31. Mai 2019

Flughafen München – Baubeginn Vorfeld West zur Erweiterung des Terminals 1

Im April 2019 begannen am Flughafen München die Bauarbeiten auf dem Vorfeld West.

Um parallel zum laufenden Flugbetrieb arbeiten zu können, wurde das Baufeld mit einem Zaun als eigener „betrieblich sicherheitsempfindlicher Bereich“ abgeteilt.

Im nördlichen Teil des bestehenden Vorfeld West wird eine Fläche von ca. 135.000 qm umgebaut.

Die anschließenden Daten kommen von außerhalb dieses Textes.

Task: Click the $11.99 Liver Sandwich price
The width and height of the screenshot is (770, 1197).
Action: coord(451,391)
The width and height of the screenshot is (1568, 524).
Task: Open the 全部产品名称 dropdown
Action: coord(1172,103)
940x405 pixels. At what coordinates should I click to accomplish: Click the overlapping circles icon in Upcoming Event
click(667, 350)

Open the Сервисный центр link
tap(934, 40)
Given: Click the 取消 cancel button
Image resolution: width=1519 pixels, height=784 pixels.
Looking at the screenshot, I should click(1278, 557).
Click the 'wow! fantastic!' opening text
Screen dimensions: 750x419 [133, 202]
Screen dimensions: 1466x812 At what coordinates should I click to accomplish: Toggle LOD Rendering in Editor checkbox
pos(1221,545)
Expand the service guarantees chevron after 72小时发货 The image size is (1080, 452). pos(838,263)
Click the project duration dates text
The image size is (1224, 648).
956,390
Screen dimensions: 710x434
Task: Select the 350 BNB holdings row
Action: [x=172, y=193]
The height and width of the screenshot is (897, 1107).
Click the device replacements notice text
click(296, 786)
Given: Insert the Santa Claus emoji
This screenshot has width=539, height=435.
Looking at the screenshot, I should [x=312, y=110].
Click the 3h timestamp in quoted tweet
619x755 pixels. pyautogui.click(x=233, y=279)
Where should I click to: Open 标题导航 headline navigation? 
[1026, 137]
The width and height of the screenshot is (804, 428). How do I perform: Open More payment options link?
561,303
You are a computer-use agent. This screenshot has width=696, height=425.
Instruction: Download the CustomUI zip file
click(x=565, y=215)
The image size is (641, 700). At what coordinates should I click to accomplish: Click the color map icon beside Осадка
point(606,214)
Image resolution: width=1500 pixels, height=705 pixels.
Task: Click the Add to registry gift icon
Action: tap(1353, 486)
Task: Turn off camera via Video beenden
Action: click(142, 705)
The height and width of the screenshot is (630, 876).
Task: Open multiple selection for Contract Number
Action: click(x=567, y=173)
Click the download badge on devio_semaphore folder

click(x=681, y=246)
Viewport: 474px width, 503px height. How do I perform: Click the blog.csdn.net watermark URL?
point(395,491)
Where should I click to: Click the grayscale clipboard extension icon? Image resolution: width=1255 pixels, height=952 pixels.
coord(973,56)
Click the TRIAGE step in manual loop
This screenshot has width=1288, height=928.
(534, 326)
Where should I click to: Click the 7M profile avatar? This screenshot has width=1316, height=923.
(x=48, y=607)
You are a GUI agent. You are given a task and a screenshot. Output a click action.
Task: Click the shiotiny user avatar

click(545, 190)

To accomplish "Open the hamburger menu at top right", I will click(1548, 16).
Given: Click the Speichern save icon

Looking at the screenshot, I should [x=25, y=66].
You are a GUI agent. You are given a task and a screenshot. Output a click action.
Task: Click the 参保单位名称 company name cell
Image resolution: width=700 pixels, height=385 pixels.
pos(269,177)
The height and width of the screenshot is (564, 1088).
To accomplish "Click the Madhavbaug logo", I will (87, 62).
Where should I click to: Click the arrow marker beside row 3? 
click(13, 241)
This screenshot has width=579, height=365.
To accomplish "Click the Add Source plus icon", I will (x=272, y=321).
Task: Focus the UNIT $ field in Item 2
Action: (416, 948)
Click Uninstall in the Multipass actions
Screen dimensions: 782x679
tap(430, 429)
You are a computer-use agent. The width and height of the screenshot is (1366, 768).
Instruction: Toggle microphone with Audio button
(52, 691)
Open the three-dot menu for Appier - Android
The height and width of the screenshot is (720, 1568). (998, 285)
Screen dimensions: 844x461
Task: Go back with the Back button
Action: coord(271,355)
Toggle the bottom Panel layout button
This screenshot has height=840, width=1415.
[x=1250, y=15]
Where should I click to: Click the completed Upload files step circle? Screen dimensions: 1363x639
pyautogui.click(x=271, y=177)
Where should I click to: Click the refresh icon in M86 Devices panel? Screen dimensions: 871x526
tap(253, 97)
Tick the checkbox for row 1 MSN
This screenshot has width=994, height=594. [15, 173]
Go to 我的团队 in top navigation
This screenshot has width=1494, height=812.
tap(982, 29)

Mit über 46,3 Millionen Passagieren im Jahr 2018 zählt der Flughafen München zu den größten Luftverkehrsdrehkreuzen in Europa. Um den Passagieren auch zukünftig die überzeugende Service- und Aufenthaltsqualität bieten zu können, investiert die Flughafen München GmbH (FMG) erheblich in den Ausbau ihrer Infrastruktur. Eines der wichtigsten Ausbauvorhaben ist dabei die Erweiterung des Terminal 1. Hier wird ein neuer Flugsteig errichtet, der die bestehenden Module A und B verbinden und mehr als 350 Meter in das westliche Vorfeld hineinragen wird. Insgesamt können dann sechs Großraumflugzeuge oder zwölf kleinere Maschinen an dem neuen Pier andocken und abgefertigt werden.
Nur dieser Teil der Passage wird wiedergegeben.